EXERCISE OBJECTIVE:
After locating the line that holds "Click the first blue Sales Quotes cue tile", transcribe it and each following line to the end of the records, changing nothing and adding nothing.

--- EXTRACTED ENTRIES ---

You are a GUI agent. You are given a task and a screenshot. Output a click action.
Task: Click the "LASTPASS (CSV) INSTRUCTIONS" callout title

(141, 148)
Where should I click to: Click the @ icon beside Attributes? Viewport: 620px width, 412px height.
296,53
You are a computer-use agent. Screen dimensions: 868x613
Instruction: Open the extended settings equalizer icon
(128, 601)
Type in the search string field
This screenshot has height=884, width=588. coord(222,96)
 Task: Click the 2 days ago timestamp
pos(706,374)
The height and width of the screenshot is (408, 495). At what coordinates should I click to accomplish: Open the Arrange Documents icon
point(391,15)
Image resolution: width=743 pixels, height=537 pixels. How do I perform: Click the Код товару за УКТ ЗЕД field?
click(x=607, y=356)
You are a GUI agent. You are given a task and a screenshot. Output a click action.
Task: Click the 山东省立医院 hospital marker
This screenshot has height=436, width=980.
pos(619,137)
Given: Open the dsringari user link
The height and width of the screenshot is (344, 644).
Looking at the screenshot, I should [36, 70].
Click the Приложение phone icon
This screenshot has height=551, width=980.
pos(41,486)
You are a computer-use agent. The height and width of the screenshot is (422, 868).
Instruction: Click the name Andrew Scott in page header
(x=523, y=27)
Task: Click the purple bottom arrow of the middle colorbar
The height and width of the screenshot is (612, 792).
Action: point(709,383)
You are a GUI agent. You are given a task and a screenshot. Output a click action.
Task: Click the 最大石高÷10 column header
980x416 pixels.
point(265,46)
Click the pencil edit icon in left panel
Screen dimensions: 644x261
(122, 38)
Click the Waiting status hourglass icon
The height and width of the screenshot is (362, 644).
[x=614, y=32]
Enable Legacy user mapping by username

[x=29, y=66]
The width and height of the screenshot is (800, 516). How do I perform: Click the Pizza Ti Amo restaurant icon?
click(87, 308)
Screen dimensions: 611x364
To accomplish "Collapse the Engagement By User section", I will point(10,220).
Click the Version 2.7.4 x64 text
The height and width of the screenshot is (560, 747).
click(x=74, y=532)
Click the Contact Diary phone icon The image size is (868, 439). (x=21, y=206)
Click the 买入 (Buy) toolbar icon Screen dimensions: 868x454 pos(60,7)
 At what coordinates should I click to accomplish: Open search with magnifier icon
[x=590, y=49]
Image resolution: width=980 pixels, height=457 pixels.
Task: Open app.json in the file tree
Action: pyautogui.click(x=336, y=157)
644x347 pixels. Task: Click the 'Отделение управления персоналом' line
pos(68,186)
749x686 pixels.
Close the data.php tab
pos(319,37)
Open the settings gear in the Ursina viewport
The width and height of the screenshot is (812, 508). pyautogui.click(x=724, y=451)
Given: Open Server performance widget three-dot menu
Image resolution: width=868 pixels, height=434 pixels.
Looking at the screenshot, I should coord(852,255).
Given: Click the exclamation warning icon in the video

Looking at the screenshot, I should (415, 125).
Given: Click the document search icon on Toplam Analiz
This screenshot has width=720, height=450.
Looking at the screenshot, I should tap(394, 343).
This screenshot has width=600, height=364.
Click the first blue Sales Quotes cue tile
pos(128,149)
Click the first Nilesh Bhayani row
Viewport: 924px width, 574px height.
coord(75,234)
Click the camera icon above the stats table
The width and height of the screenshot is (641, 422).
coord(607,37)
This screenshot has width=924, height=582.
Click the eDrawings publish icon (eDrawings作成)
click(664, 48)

---

SOLUTION TO THIS PROBLEM:
Click the first blue Sales Quotes cue tile
pos(128,149)
Click the first Nilesh Bhayani row
Viewport: 924px width, 574px height.
coord(75,234)
Click the camera icon above the stats table
The width and height of the screenshot is (641, 422).
coord(607,37)
This screenshot has width=924, height=582.
Click the eDrawings publish icon (eDrawings作成)
click(664, 48)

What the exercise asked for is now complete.